## EXCERPTED PASSAGE

It takes serious stones to cover “Sail Away.” The song is such an ethically, aesthetically, morally, emotionally fragile creation, the slightest miscue can send it off into severely unintended territory.

It takes something beyond serious stones for a white man to cover “Sail Away” with a gospel choir. On Motown.

Yes, Bobby Darin is what we might call a fearless interpreter of song. He’s the type of artist who makes taste seem like some sort of effete ornament, something as obscure and outdated as the code of chivalry. What is taste—or even conveying an understanding of a lyric—when compared to the sheer force of his personality? (In this, he anticipates much subsequent popular culture.)

## DATASET EXTRACT
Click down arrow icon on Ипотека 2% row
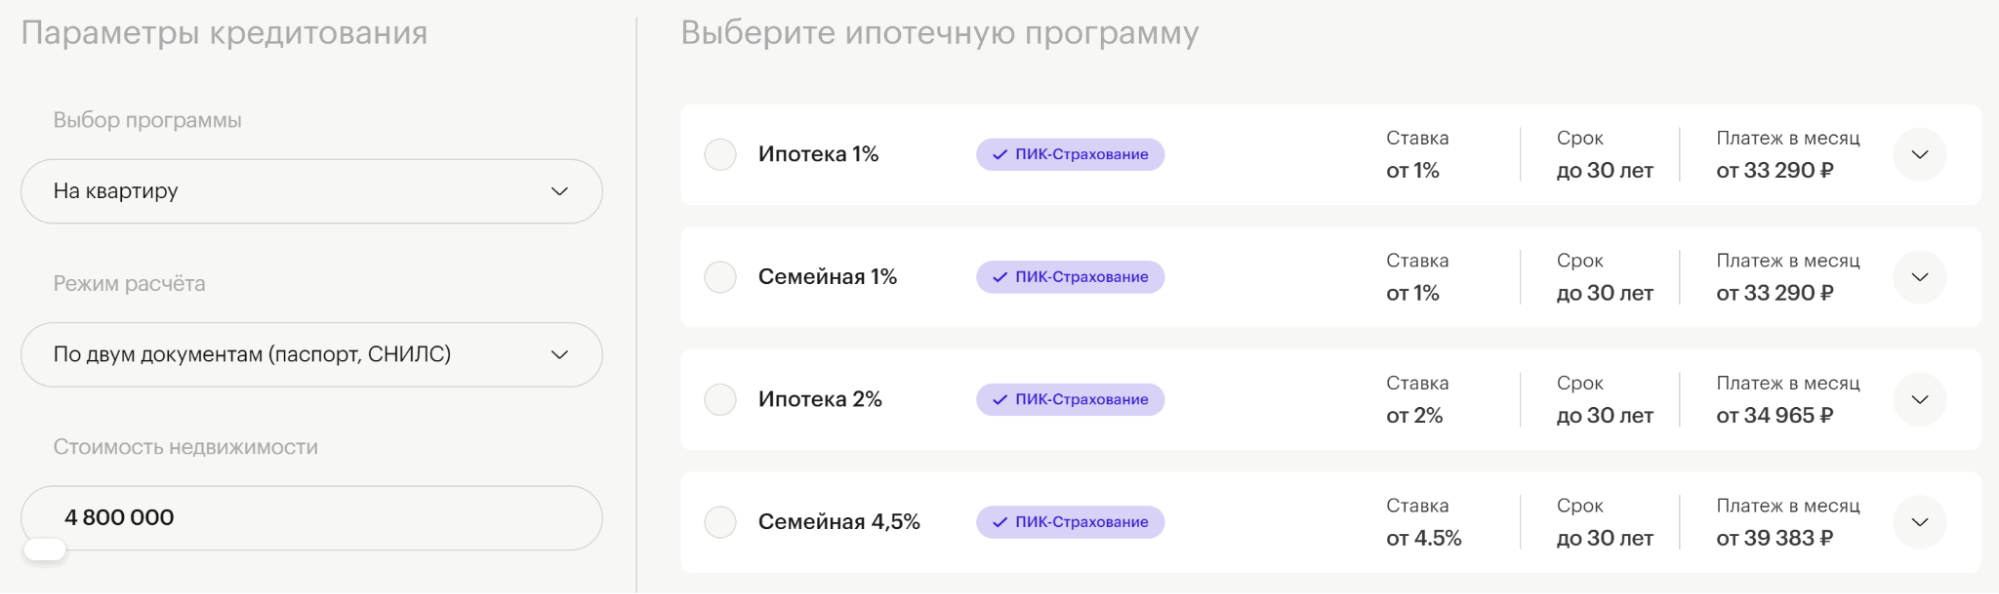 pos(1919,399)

...

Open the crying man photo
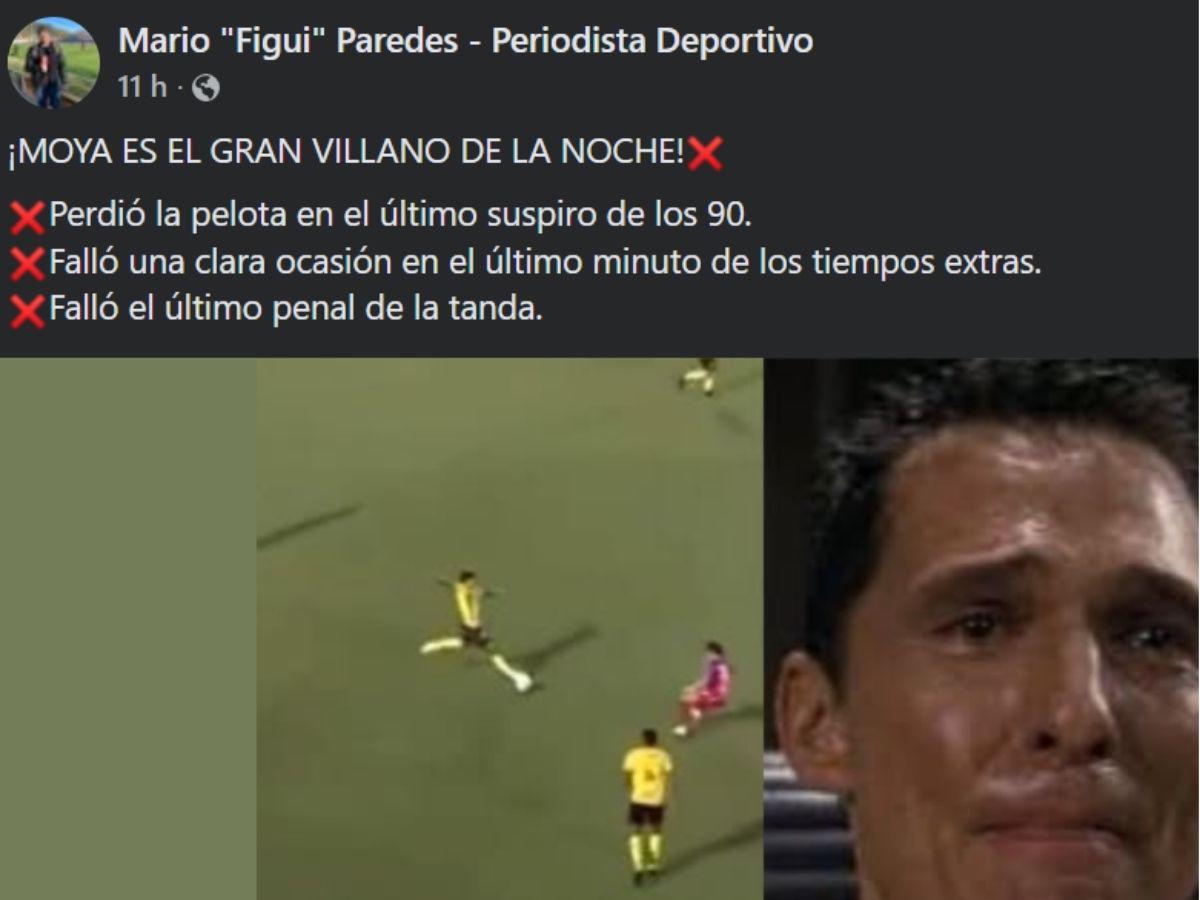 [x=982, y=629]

...

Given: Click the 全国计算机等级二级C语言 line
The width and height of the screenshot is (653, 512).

## WRITTEN EXERCISE A
In the first paragraph of the passage about covering "Sail Away," list the adverbs used to describe how fragile the song is.
## WRITTEN EXERCISE B
Rewrite the passage about covering "Sail Away" from the words "It takes something" through "subsequent popular culture.)", changing "gospel choir" to "string section".
The items that come after the passage are separate material and have no connection to it.

## CORRECT RESPONSE A
ethically, aesthetically, morally, emotionally

## CORRECT RESPONSE B
It takes something beyond serious stones for a white man to cover “Sail Away” with a string section. On Motown.

Yes, Bobby Darin is what we might call a fearless interpreter of song. He’s the type of artist who makes taste seem like some sort of effete ornament, something as obscure and outdated as the code of chivalry. What is taste—or even conveying an understanding of a lyric—when compared to the sheer force of his personality? (In this, he anticipates much subsequent popular culture.)